Tuesday 10 April 2012

Personal History

I wish Plantagenet had been on in the nineties. History is a subject I couldn't warm to in school, it never seemed particularly real or important to me. Would that have been different if I'd had an enthralling radio drama to transform those names into people? Ummmm... Probably not. I really, really disliked history.

But, as an adult, I was more thoroughly drawn into the life of Henry V while listening to Plantagenet than I ever was during history lessons. Or, for that matter, during English GCSE as our unfortunate teacher tried desperately to make us love - or at least quietly tolerate - Shakespeare's Henry V. It was easier after we'd been to the RSC and seen a production starring a rather good looking actor as Henry, but that was not entirely the point.

If you've not heard Plantagenet before, please give it a go. Particularly if you think you have no interest in history. It's in its third series and, from what I gather on the BBC site, this is the last (no surprise really as they must be running short on Plantagenet kings by now). 

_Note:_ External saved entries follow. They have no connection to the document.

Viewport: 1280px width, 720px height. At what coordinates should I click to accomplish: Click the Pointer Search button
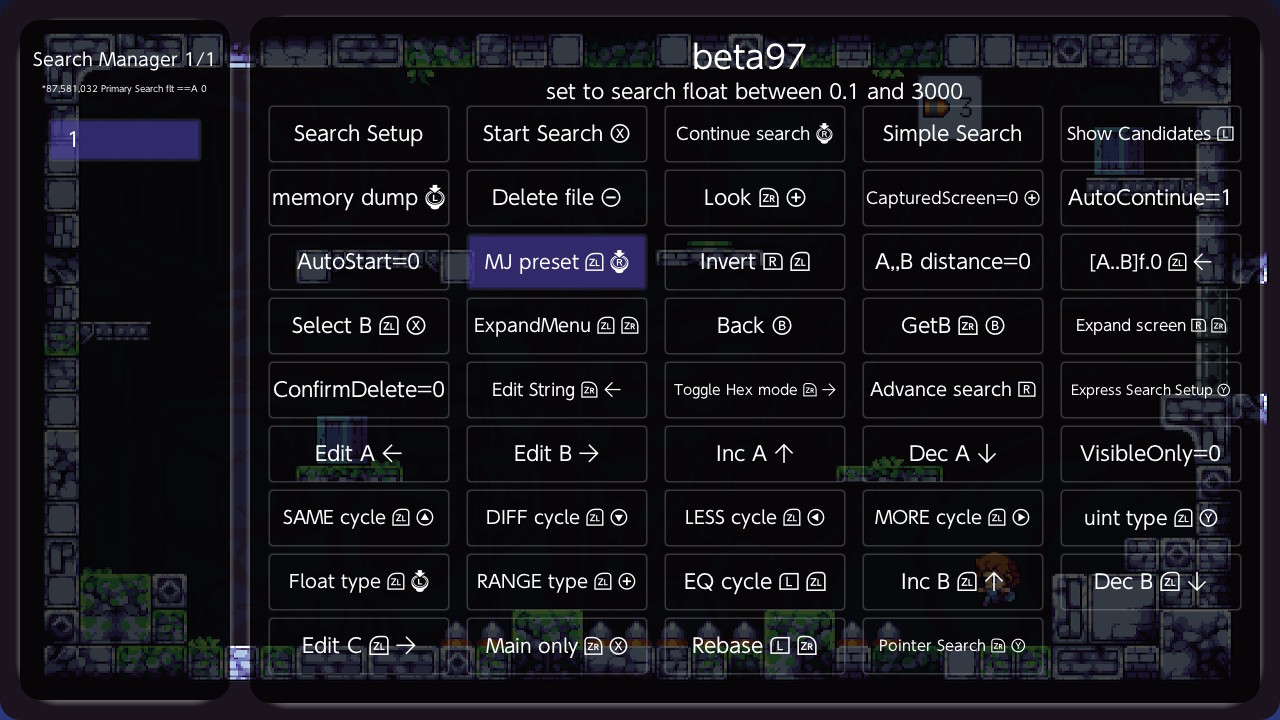(x=952, y=646)
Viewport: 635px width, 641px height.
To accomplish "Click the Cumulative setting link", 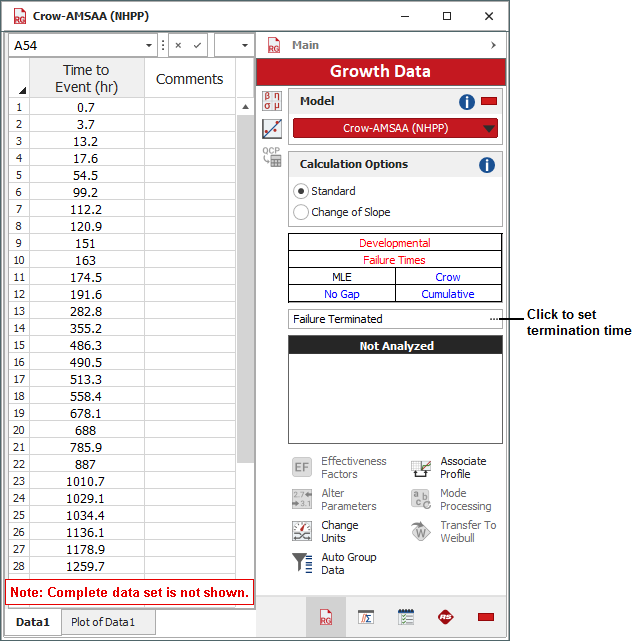I will click(x=447, y=294).
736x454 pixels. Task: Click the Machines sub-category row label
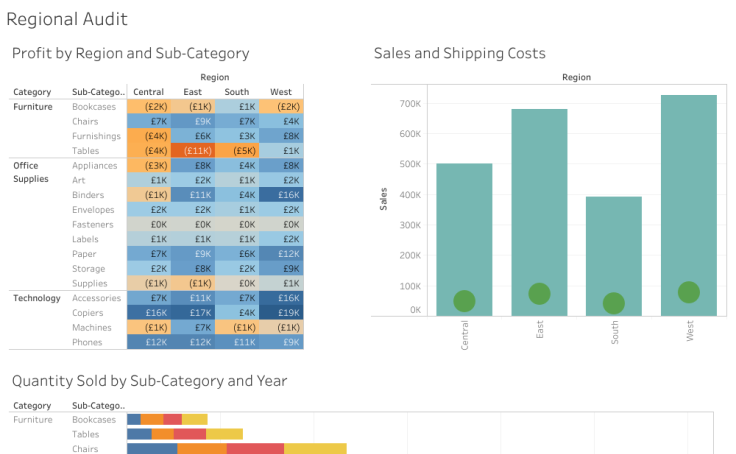coord(91,327)
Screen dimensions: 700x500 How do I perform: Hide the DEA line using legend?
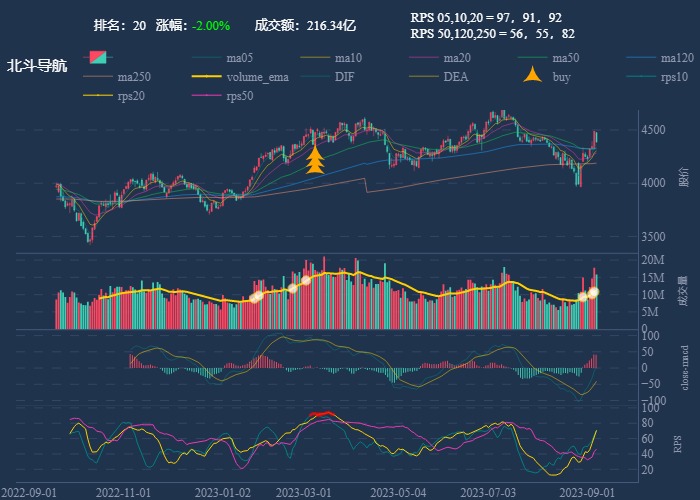pyautogui.click(x=455, y=77)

The first thing to say is that this is not a history lesson. What's the top fact that most people know about Henry V? That he won the battle of Agincourt. Well, Henry V: True Believers completely skips that and concentrates on two aspects of Henry's life: the time before he became king; and his marriage with the French princess, Catherine.

I don't remember much about Shakespeare's Henry V. It was about war and Shakespeare was setting out what it meant to be a good king. Also, I think there were some french puns. But, after listening to Plantagenet yesterday, I wanted to read the play again. I had never really understood that those events at Agincourt sat in the context of a wider and far more interesting life.  An arrow to the face? Burning old friends to death? Perhaps a victory in France is one of the less interesting thing about him.

I've loved Plantagenet since I heard the first series, it never fails to bring its historical figures to life. That's not to say that the story should be confused with cold, hard history. Far from it. One of the strongest themes of True Believers was the myth drawn up around Henry V which carved a path through the history books. It began before he took the throne and ended long after his death. Taking Mike Walker's version of Henry to heart would be as misguided as trusting to Shakespeare's fiction of Prince Hal, debauched youth reborn into a noble and exemplary king.

But this is drama. And it's spectacular drama. It makes you care, it makes you understand. It takes those dusty historical figures and throws them at you covered in mud and blood, wreathed in passion and hatred. A drama like this brings to life a world that would otherwise stay buried under half-remembered GCSE texts and the dry dates of history.

I'll take dramatic licence every time.